A woman sitting with her head resting in her hand. There is a gauge on her back reading at low levels.

Rheumatoid Arthritis: Is This as Good as It Gets?

Human nature is very hopeful. When life becomes challenging we think, “Things have to get better.” We make goals to improve our fitness and try to defy aging or at least cover it up so that we can show how much we are thriving. We live in a culture where self-improvement is expected, especially when it comes to our bodies.

The majority of adults are trying to improve some aspect of themselves and their lives right now. As soon as stay-in-place rules were put in place because of coronavirus, social media was buzzing with ideas like learning new languages, getting in shape with bodyweight exercises, or becoming a gourmet chef.

Quality of life with chronic illness

The other day I was on my daily walk and I was talking to a good friend who lives with a chronic illness as well, and she asked me something that stopped me in my tracks. She said, “Kat, have you ever wondered if this is as good as it gets?

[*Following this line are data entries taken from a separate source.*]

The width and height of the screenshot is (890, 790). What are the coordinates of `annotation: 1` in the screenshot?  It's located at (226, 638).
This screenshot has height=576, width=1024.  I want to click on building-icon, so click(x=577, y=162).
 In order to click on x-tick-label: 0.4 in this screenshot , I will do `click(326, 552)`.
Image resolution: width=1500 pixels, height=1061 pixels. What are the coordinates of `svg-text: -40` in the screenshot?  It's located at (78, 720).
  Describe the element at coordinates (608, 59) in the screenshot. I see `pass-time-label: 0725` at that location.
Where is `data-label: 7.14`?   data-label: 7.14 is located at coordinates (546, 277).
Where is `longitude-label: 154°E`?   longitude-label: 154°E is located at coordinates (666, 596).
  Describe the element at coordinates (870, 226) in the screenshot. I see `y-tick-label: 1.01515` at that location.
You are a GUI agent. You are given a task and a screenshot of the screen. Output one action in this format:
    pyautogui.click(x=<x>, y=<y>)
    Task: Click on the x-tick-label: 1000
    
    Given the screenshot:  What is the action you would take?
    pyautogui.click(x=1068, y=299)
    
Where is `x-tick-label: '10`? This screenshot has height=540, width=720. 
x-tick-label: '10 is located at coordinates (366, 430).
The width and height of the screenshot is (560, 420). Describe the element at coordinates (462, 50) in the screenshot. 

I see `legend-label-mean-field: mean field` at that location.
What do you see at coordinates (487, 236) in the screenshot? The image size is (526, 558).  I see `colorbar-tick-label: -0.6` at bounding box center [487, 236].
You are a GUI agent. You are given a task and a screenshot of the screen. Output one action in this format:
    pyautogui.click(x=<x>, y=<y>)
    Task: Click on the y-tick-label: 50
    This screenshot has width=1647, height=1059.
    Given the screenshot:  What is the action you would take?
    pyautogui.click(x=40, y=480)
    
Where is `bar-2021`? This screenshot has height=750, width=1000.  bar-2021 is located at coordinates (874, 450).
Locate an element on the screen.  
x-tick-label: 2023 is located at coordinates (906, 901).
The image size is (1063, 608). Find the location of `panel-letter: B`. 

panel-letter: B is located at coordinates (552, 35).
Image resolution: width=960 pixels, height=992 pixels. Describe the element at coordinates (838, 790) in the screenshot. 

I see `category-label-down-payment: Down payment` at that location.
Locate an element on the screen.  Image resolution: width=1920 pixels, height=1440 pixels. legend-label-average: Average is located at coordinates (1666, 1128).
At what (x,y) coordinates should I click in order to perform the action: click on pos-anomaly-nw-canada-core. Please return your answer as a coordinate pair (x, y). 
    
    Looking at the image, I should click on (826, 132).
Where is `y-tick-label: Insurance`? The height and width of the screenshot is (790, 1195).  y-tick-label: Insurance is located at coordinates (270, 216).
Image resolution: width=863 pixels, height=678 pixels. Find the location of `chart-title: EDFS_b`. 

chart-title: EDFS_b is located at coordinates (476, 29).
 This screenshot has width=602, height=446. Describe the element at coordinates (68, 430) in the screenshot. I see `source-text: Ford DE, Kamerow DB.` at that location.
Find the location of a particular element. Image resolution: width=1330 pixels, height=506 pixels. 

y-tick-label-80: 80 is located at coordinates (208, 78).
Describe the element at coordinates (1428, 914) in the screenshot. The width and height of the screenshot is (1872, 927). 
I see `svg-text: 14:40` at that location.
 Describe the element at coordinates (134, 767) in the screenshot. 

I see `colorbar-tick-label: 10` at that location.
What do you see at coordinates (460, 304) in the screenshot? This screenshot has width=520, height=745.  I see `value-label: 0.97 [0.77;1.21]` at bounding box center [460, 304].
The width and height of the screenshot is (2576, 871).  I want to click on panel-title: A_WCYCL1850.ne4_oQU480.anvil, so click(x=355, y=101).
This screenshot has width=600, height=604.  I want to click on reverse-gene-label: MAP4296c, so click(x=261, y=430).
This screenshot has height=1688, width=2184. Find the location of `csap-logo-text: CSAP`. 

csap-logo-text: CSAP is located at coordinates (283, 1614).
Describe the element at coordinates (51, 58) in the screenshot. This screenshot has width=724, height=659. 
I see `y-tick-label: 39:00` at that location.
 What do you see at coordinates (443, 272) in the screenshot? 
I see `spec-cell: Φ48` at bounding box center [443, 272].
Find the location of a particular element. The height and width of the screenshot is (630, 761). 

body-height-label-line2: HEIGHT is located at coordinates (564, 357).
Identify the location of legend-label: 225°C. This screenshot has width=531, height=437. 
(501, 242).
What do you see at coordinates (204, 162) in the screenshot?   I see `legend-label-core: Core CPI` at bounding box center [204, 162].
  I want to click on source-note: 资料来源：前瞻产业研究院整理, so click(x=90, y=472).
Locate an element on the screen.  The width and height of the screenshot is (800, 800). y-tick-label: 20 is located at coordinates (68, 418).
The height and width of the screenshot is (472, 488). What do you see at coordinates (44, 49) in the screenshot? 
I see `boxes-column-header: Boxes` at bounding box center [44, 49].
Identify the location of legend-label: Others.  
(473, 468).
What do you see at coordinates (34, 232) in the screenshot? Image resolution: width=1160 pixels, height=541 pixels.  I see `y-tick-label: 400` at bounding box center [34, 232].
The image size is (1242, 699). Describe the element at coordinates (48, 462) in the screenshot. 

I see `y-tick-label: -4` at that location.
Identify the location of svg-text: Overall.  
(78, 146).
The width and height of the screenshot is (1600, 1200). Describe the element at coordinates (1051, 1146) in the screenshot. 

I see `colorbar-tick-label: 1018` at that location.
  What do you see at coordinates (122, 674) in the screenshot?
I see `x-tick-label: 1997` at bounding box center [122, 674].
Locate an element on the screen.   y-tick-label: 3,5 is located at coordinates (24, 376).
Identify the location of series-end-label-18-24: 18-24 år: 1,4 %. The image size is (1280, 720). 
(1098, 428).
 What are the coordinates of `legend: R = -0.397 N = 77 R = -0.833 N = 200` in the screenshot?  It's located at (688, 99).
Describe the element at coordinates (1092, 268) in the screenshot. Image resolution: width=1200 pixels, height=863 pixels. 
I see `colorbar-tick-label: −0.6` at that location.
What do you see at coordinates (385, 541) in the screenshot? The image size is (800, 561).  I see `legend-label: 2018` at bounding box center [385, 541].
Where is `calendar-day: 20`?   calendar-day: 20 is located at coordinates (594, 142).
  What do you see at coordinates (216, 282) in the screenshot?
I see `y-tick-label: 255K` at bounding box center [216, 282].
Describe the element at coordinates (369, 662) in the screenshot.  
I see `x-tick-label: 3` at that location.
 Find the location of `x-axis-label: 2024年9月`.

If, despite wanting to feel better, and doing everything I can to feel better, I never do?”

Maybe it's okay to just be

She went on to describe how tired she is all the time, and how hard it was to just get through the day. How for years she has tried every avenue to improve her health, only to find much of her efforts thwarted by her body. She told me she has gotten tired of trying. Maybe it’s time to settle into reality instead of trying to fight against it all the time. Maybe instead of trying to be “new and improved,” it’s okay to just be.

Keeping good habits that maintain my health

Chronic disease changes our bodies, and not in ways that we want. No one wants to walk on the side of their foot, or live with crooked fingers, but many of us do. I’m not thinking that it’s a good idea to just give up, and stop doing the things that improve my health and well-being, like my daily walks. I’m not stopping my theraputty exercises, wearing my splints, or eating a healthy diet. All of those things are part of a well-rounded life that encourages health.

But, after my conversation with my friend, I’m wondering if I could be happy with life as it is. What if the current state of my body is the best I’ll ever feel? If this is as good as it gets, will I be happy?

RA brings ups and downs

This is, of course a mental exercise. I know that, in reality, my JRA waxes and wanes - ups and downs are the nature of this mercurial disease. So, I know that someday I will feel better than I do right now, if only for that day or week. But I think it’s a useful one, at least for me and my friend, because both of us have spent years expending vast amounts of energy trying to change the course of our diseases and our lives.

Learning to be comfortable in my own skin

All of that time and energy wasn’t wasted - both of us have discovered many things that improve our lives. But another result of all this effort is the natural by-product of our nature - we look around and compare our results with the people around us, which is often an exercise in frustration and does nothing to help us feel better about our situation.

So, for now, I’ll watch other people learn languages. I’m going to learn to be more comfortable in my own skin.